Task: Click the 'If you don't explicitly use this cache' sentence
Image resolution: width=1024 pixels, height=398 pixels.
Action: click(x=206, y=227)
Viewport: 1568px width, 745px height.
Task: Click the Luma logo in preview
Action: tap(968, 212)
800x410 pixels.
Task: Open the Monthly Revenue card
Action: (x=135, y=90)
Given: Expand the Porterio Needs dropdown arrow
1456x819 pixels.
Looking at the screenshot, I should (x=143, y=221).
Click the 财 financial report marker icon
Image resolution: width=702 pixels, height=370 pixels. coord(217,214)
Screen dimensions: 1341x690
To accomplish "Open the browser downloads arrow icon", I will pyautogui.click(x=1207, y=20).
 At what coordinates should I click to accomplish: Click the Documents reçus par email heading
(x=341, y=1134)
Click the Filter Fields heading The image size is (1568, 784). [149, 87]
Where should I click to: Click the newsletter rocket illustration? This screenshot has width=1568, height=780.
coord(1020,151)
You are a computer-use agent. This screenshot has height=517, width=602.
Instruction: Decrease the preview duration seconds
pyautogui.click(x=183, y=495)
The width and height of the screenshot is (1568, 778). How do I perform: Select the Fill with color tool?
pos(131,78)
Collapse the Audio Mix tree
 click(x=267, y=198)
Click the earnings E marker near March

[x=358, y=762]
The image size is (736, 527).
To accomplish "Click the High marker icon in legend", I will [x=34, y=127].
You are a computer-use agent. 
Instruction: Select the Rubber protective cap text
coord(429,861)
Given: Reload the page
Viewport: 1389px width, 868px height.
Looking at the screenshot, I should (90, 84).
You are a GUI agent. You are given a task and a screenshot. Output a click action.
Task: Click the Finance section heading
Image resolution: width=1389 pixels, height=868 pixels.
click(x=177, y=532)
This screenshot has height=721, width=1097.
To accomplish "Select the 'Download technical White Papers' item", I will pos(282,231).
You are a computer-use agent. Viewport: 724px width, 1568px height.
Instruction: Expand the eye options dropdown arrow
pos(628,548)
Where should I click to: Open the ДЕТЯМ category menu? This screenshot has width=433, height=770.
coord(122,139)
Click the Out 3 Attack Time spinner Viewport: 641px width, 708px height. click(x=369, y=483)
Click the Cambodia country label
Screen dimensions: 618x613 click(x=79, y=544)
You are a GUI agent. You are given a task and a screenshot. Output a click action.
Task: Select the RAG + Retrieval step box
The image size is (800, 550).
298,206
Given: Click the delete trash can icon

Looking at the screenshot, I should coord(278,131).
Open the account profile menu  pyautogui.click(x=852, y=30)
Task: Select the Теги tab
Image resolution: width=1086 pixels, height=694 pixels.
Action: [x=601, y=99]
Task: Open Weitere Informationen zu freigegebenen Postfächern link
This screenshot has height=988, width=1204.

- Task to carry out
Extract every line from the data above that contains the string "resolution".

- Solved problem
Image resolution: width=1024 pixels, height=398 pixels.
Image resolution: width=702 pixels, height=370 pixels. coord(217,214)
Image resolution: width=1389 pixels, height=868 pixels.
Image resolution: width=1086 pixels, height=694 pixels.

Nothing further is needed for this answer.